It’s an arms race between the ad blocker blockers, and the ad blocker blocker blockers. Apparently some of them have ad blocker blocker blocker detectors as well.

Virginia had radar detector detectors, which most radar detector makers foiled by putting a radar detector detector detector circuit in and shutting down the detector before it could be detected.

Sounds like I’m getting paid by the word to use blocker and detector, doesn’t it :-Þ

Alan Robertshaw
Alan Robertshaw
7 years ago

@ dalillama

or they’d know that ‘leave it up to the market’ is the opposite of a solution.

Eh? How can anyone think that’s the moral of the story? It’s like the Ur-allegory on the need for regulation. It frikkin’ says ‘Tragedy’ in the title.

ETA: “The ones who walk away from Omelas” – How you can power an entire society with just one easily replaceable kid.

numerobis
numerobis
7 years ago

Xemo: I strongly disagree with your definition of “empathy”.

In my (tiny) company, every day we use empathy. We are, for very hard-nosed-capitalist reasons, trying to understand how our clients feel, and how their employees feel, and how their clients feel — and why.

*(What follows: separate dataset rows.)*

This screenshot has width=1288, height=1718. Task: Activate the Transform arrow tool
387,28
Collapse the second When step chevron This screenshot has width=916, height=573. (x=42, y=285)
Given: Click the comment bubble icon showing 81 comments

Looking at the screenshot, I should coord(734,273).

This is *hard*. The end users are directors and 3d artists and game designers, the people signing the contracts are lawyers and accountants, and our direct contacts are project managers. We are none of those things. I spent about 5-10 years turning my nose up at all these soft and fuzzy issues that come up when dealing with humans rather than machines, and am only twenty years along the recovery from that.

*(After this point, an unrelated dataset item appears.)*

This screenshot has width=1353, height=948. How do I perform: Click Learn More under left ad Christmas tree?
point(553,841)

The only way to have any success is to be in constant communication, constantly integrating very harsh criticism, and constantly questioning ourselves afterwards as to whether we actually understood what was communicated. It’s hard, and it hurts.

If we couldn’t do all this, if we sat back and talked “rationally” only about our own experiences without forcing ourselves to put ourselves into someone else’s ill-fitting shoes, we’d be out of business. When people hire us, they don’t have a specification — they’re hiring our ability to empathize with the end user of our software. That’s what lets us design a spec that addresses the actual need, architect the software so that it’s flexible in the right dimensions, then iterate on the software and workflows and documentation (and train the end users) until it’s all actually useful.

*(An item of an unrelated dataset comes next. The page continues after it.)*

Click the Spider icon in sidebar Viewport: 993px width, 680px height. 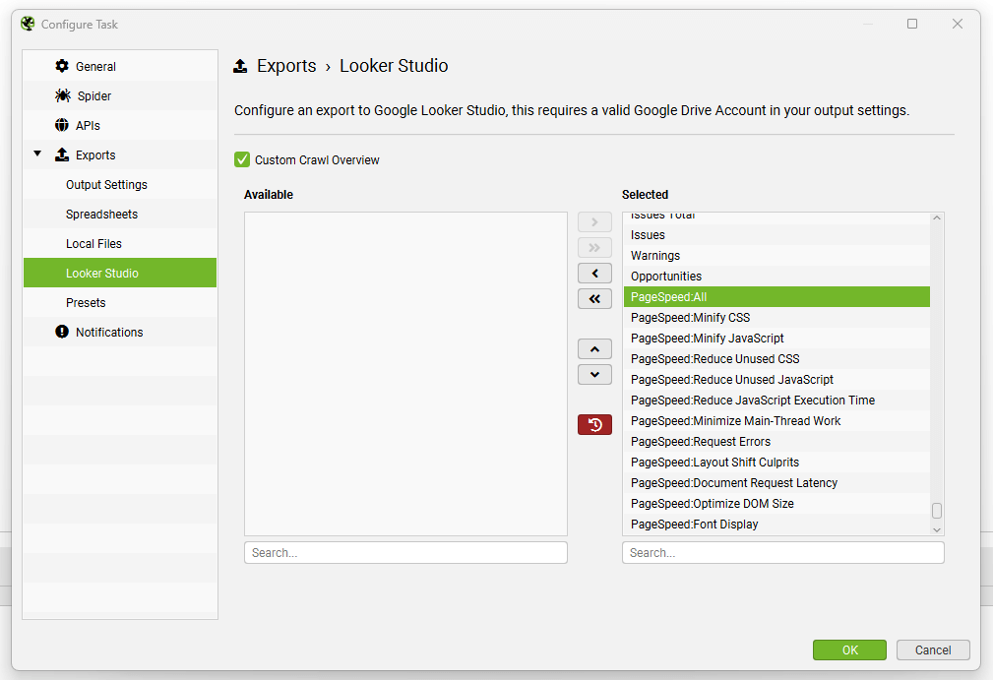coord(62,95)
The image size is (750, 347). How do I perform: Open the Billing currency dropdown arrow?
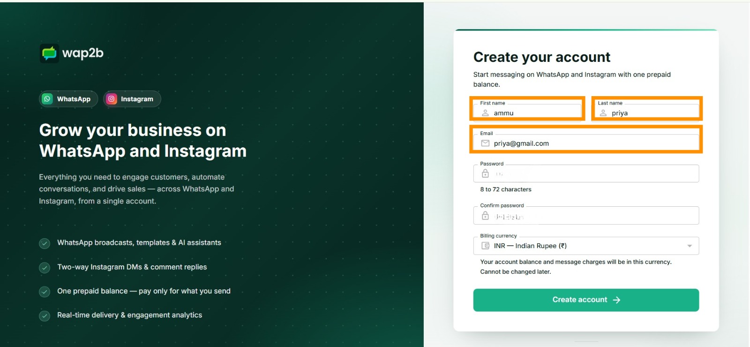tap(690, 246)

As soon as we deliver that mostly-good software, we’re shown the door. They pay us the big bucks for the empathy-requiring part; they can have an employee maintain it afterwards for a third the price per hour. We just need to train them… oh, and teaching requires empathy, understanding what the student knows and doesn’t, and what’s the biggest chunk of unknown you can slice off at a time before they panic.

And that’s just the engineering bits. We also have to do the business development bits, which is all about empathy and emotion.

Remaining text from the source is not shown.